The Unicode Standard for Scripts of India (TUSSI)

A request to make the TUSSI specification
compatible with the ISCII Standard, and beyond.

By Andy White

It has been suggested that I rewrite this document so that it more clearly highlight differences with the current TUSSI spec. I have tried to do this for TUS3.0 which does not mention much at all. As for TUS4.0; it is yet to be published, so I can not currently say where differences may lie.


Introduction

The Unicode standard's encoding model for the nine main scripts of India is based on the Indian Standard Code for Information Interchange (ISCII), but the two standards are currently incompatible in so far as a lossless conversion between ISCII, Unicode and back cannot be guaranteed.

Certain combining secondary forms of constant can be explicitly encoded in ISCII. These forms cannot be explicitly encoded using the current specified Unicode Indic encoding model.

Some forms of letters are not specified in ISCII at all. Such letters have been inconsistently encoded by various implementers of ISCII. Specifying the encoding of such letters will take the unicode standard beyond that of the now outdated ISCII.

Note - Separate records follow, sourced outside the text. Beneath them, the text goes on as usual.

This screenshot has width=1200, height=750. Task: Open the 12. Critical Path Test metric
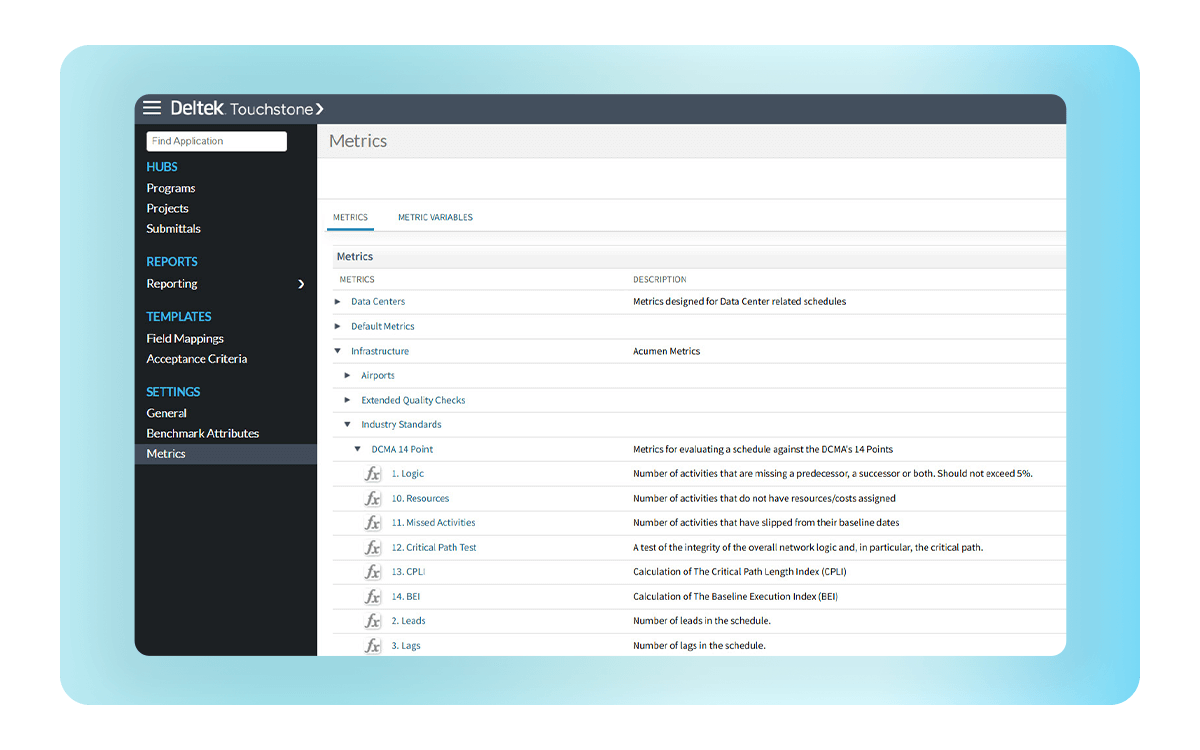tap(433, 547)
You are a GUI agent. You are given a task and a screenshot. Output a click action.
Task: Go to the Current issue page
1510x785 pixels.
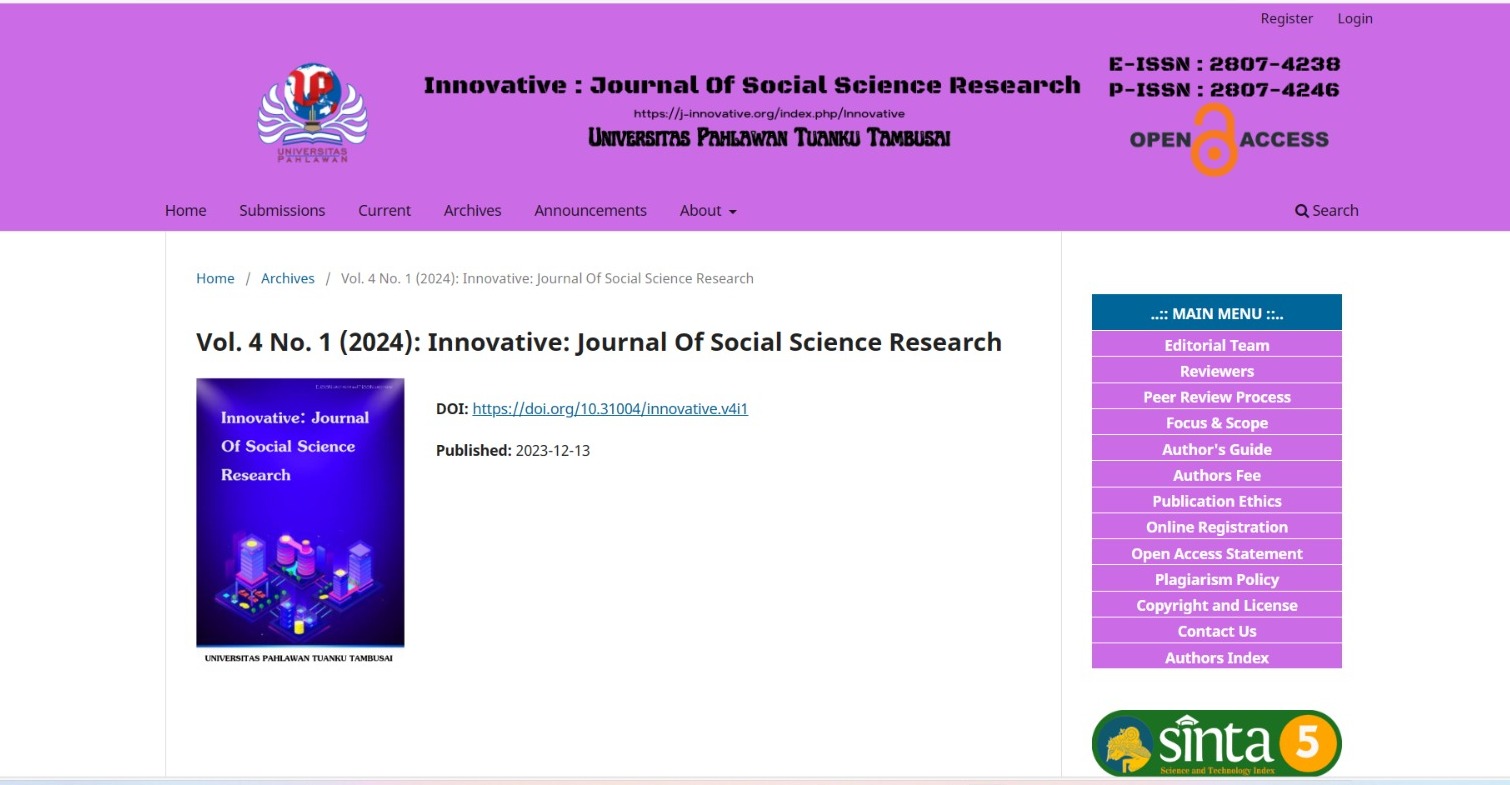(384, 211)
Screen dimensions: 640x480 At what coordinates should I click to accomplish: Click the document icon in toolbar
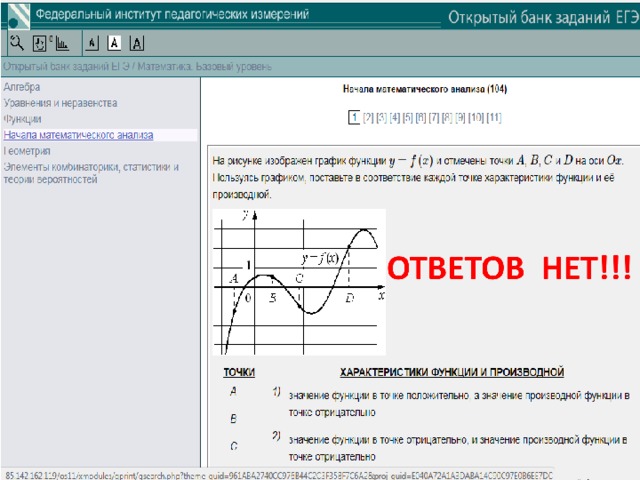point(40,43)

The Unicode standard is continually updated and improved. It cannot be expected to remain completely compatible with outdated and incompletely specified encoding systems such as ISCII. This proposal suggests that the Unicode Standard first moves into line with ISCII and then moves on to deal with other issues forgotten by it

 

The Unicode Standard for the Scripts of India (TUSSI)
(AKA "Unicode encoding model for scripts covered by ISCII-1998")

The USISI specification proposed in this document is for the following Indic scripts:

  • Bengali
  • Devanagari
  • Gujarati
  • Gurmukhi
  • Kannada
  • Malayalam
  • Oriya
  • Tamil
  • Telugu

The Unicode standard mostly encodes characters for these scripts in the same relative positions as those coded in positions A0-F4 of the ISCII-1988 standard.

Dead consonants

A dead consonant is a consonant that has lost its inherent vowel. A dead consonant can always be formed by combining a full consonant with Virama.

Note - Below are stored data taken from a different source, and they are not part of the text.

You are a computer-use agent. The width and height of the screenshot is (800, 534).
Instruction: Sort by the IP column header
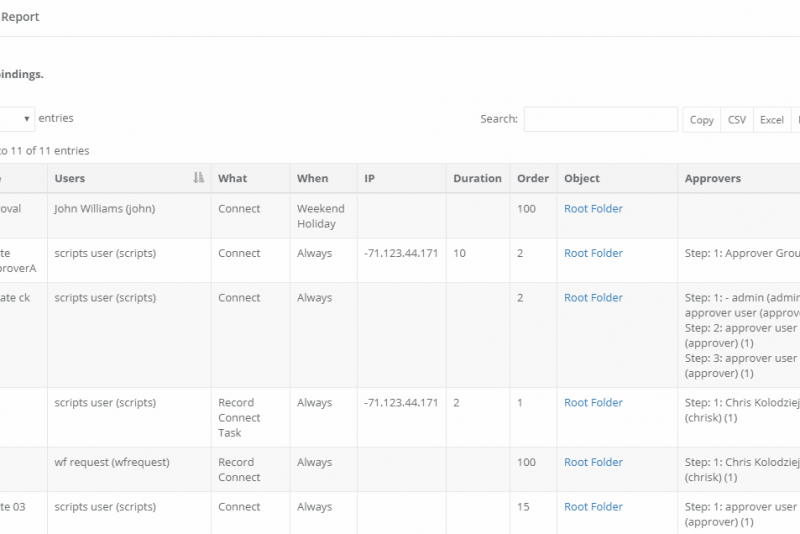[369, 178]
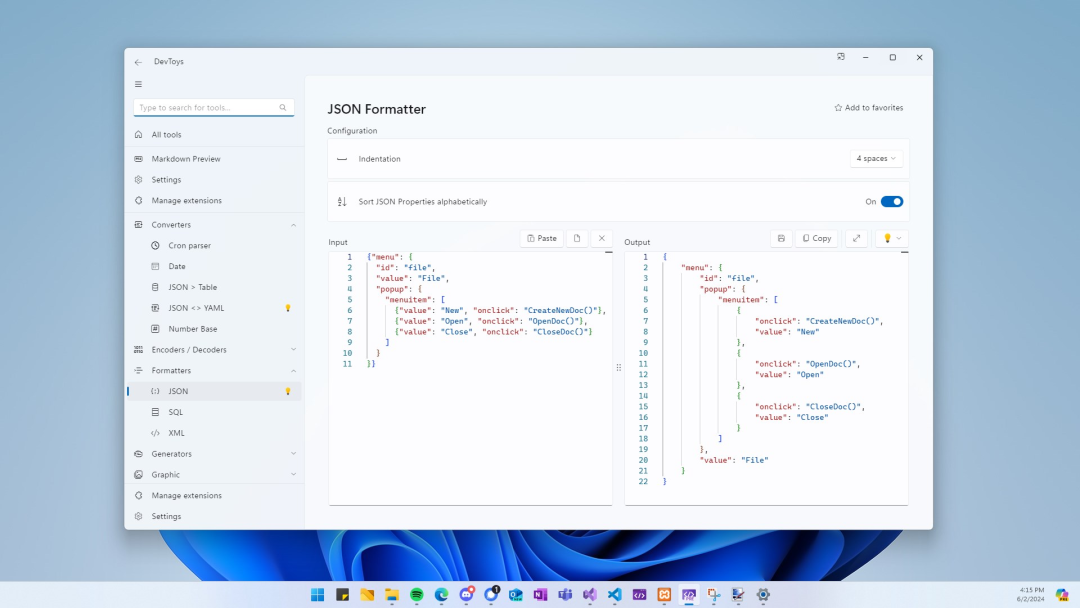Screen dimensions: 1080x608
Task: Click the search magnifier icon
Action: 283,108
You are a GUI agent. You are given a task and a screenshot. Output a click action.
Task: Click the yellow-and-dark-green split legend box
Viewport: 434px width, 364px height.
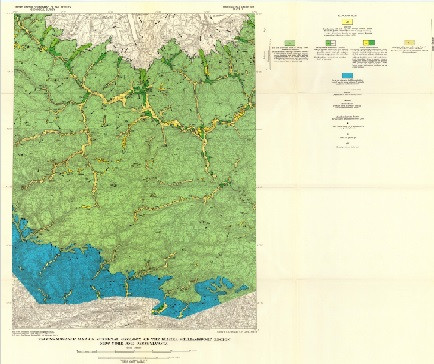click(x=369, y=43)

In common with the ISCII encoding model, the subsequent rendition that a given Consonant-Virama combination will take, should not be explicitly specified in the Unicode standard. The appearance of a dead consonant is context dependent and so it is left to any rendering mechanism to choose the most appropriate form to display. For example, a Consonant Virama combination could take any one of, Reph; Half; Halant; or explicit Virama form of consonant.

Examples

Exceptions to this rule may apply when certain control characters are placed next to a Virama.

Consonants with Explicit Virama (Explicit Halant)

In the ISCII standard, encoding two consecutive Viramas in succession indicates that a conjunct formation should not take place between two consonants, and that a Virama sign should be visibly displayed.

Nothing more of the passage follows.